### [Bloc de texte]
>>
Comme son titre l'indique, ce tome est le quatrième de la série. Comme ladite série raconte l'évolution de la relation entre 2 personnes, il vaut mieux avoir commencé par le premier tome. Il a initialement été publié en 2016, sans prépublication. Stjepan Šejić en est l'auteur complet : scénario, dessins et couleurs, lettrage.

Le tome commence par montrer comment a débuté la relation entre Harper Thomas (le propriétaire du club BDSM Crimson) et Tanya Wilkins (au départ sa comptable). Puis Lisa Williams emménage chez Allison Carter, aidée par son grand frère Mike (celui avec des problèmes de couple) et son petit frère Jimmy, tous les 2 impressionnés par l'allure d'Allison, et son tailleur strict. Les 2 amies peuvent enfin se livrer à des occupations plus intimes : glander devant la télé en mangeant des pizzas. le lendemain elles vont au boulot chacune de leur côté, et Lisa va boire un coup avec Anne (l'artiste tatoueuse) et Cassie (la soeur de Chris, la femme de Tom). de son côté, Allison prend des nouvelles d'Alan (l'associé de Chris) par téléphone.

Lisa Williams est bien décidée à se faire faire un tatouage discret sur la fesse droite, et elle s'adresse à Anne dont c'est le métier. Elle hésite également fortement à se faire piercer les tétons, dans le même salon, car elle sait que cela ferait très plaisir à Allison Carter. Mais elle ne sait pas trop si elle le ferait pour elle-même ou pour sa copine. Anne se rend compte qu'elle apprécie de plus en plus les écrits érotiques de Lisa, en particulier ceux qui mettent en scène une dominatrice (une version fictive d'Allison) et sa soumise (une transposition de la condition de Lisa), avec une nouvelle s'initiant au sadomasochisme. du coup, leur rencontre suivante à toutes les 3 autour d'un verre exhale comme un parfum de malaise et de non-dit.
<<
### [Documents recueillis]
>>
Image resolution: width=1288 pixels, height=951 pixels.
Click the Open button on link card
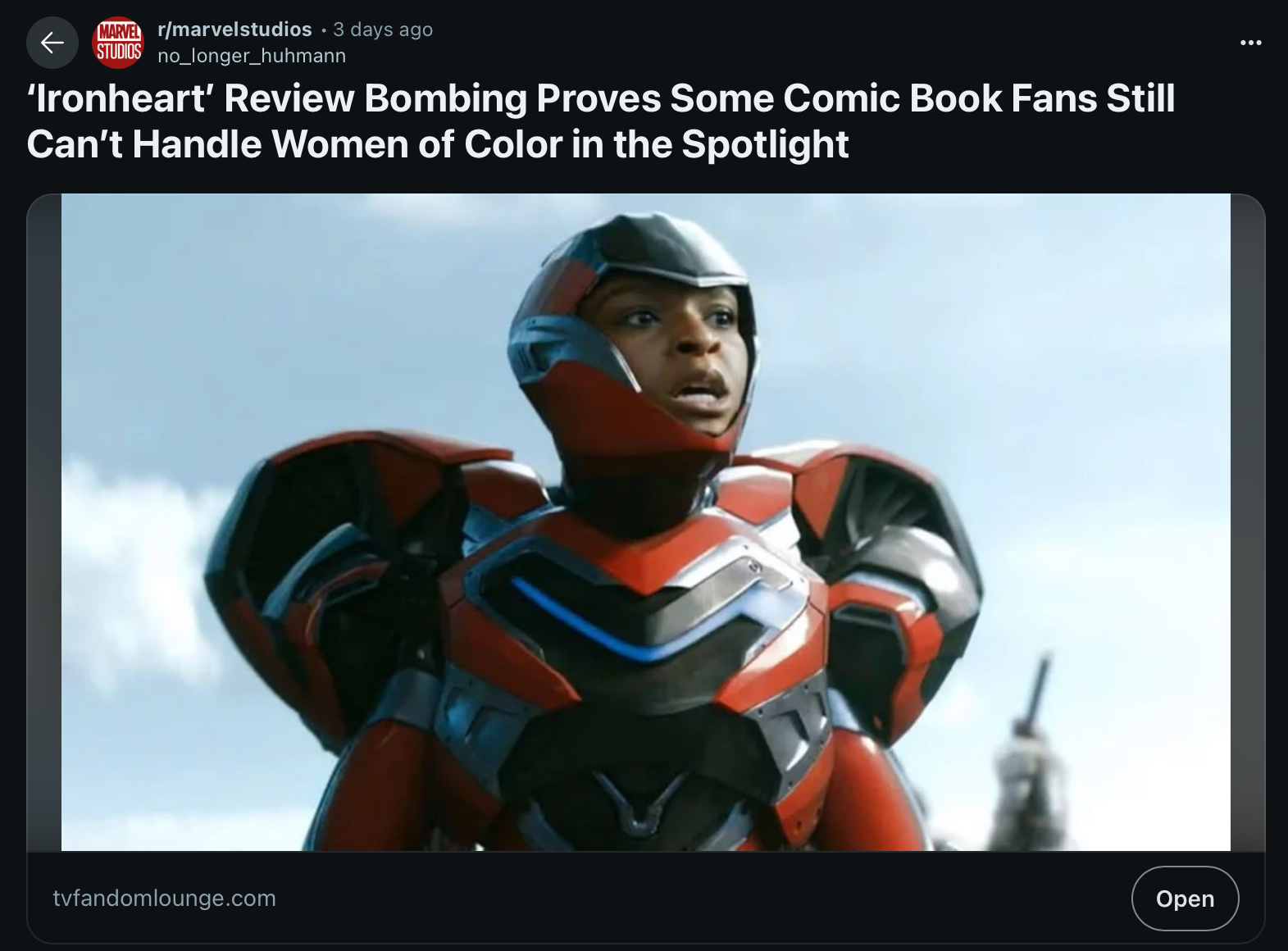1185,899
<<
### [Consignes]
1. Selon le texte consacré au quatrième tome de la série, en quelle année ce tome a-t-il été initialement publié ?
2. Prolongez le texte consacré au quatrième tome de la série en reprenant juste après sa dernière phrase.

### [Réponses par consigne]
1. En 2016, sans prépublication.

2.
La relation entre Lisa Williams et Allison Carter atteint un nouveau palier puisque la première emménage chez la deuxième, moyennant participation au loyer. Elles franchissent cette étape dans le cadre d'une amitié présentant un à côté significatif, dans la mesure où elles entretiennent également une relation sexuelle dominante / dominée. Mais l'une comme l'autre ne parlent pas d'amour, alors que le scénariste a clairement indiqué dès la première scène du premier tome qu'il s'agit bien de cela. le lecteur est donc invité à continuer de suivre le développement de leur relation. Elles dorment ensemble, elles se chamaillent, elles se soutiennent, elles continuent leur exploration des plaisirs sexuels saphiques de type dominante / dominée.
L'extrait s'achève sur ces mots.